MATERIAL |
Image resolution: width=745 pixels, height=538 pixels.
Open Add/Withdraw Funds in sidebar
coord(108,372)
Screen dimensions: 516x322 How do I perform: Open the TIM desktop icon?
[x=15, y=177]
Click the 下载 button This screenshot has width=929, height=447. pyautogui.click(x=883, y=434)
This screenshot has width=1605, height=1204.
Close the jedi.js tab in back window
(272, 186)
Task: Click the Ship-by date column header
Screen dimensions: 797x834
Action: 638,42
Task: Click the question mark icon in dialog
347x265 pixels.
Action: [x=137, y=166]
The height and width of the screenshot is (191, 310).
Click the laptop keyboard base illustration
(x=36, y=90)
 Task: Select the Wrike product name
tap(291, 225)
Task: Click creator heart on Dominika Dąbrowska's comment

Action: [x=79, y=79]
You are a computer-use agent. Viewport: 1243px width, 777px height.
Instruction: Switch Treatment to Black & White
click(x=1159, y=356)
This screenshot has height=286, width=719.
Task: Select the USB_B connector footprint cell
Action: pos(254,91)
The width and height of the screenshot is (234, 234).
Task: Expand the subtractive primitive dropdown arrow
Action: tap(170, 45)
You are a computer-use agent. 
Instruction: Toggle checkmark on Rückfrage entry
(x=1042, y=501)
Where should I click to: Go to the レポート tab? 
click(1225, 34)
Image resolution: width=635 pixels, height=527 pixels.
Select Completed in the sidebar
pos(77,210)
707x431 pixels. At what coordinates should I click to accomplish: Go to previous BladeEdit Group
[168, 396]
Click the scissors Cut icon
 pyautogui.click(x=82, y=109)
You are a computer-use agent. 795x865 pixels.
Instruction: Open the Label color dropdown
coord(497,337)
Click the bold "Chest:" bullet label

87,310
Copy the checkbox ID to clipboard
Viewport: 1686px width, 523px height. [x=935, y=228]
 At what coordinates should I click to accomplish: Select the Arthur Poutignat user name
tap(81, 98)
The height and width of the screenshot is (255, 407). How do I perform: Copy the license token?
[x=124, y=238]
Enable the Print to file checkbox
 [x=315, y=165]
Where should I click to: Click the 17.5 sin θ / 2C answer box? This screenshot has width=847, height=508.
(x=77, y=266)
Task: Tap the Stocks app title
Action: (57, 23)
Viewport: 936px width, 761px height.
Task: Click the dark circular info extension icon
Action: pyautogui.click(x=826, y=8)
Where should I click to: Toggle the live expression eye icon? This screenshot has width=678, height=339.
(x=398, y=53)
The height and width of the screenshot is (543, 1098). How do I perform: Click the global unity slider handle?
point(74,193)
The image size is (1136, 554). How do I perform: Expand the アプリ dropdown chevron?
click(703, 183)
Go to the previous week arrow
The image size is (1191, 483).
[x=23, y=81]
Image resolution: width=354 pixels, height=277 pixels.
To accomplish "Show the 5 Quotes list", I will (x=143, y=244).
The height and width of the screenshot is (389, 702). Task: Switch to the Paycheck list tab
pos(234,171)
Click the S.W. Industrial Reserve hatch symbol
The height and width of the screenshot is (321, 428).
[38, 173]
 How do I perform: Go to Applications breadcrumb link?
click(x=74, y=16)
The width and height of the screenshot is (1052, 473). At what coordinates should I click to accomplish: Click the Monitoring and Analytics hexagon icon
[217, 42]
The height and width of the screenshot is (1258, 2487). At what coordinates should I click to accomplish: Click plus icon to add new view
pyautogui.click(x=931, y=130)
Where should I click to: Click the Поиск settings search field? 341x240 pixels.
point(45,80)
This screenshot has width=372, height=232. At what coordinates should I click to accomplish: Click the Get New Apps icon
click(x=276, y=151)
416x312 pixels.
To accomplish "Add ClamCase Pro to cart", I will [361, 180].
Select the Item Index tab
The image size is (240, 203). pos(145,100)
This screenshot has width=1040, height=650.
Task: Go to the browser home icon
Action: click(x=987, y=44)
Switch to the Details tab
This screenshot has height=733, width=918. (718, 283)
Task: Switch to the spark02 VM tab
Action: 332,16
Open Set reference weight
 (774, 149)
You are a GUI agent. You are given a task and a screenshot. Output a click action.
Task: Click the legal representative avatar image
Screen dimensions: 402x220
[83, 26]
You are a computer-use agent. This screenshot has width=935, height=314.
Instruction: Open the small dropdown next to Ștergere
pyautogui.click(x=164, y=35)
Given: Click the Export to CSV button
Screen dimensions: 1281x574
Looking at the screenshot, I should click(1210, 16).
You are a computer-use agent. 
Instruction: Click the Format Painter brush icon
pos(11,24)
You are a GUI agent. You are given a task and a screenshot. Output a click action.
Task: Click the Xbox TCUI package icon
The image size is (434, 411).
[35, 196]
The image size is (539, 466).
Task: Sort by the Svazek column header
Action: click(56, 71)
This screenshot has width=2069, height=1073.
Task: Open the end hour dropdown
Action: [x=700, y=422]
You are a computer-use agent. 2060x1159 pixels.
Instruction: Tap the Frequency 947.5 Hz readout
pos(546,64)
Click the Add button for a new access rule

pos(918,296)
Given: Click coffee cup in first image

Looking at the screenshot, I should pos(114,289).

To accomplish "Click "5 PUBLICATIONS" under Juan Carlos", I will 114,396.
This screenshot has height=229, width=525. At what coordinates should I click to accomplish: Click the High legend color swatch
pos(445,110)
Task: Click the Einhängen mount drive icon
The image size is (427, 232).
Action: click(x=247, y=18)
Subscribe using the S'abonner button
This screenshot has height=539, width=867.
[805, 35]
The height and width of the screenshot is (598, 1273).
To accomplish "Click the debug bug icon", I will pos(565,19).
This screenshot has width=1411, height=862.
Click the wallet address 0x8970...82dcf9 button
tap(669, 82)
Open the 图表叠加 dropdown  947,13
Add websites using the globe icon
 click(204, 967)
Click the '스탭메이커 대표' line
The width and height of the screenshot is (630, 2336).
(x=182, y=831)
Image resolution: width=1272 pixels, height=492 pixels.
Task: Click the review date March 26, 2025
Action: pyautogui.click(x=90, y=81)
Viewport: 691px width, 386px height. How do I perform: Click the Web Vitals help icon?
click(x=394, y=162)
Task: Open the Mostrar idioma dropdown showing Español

THE PROBLEM | Reproduce verbatim the data from the line containing "You are a computer-use agent. Viewport: 1243px" to the line containing "(x=1042, y=501)", with both of those lines included.

IN RESPONSE |
You are a computer-use agent. Viewport: 1243px width, 777px height.
Instruction: Switch Treatment to Black & White
click(x=1159, y=356)
This screenshot has height=286, width=719.
Task: Select the USB_B connector footprint cell
Action: pos(254,91)
The width and height of the screenshot is (234, 234).
Task: Expand the subtractive primitive dropdown arrow
Action: tap(170, 45)
You are a computer-use agent. 
Instruction: Toggle checkmark on Rückfrage entry
(x=1042, y=501)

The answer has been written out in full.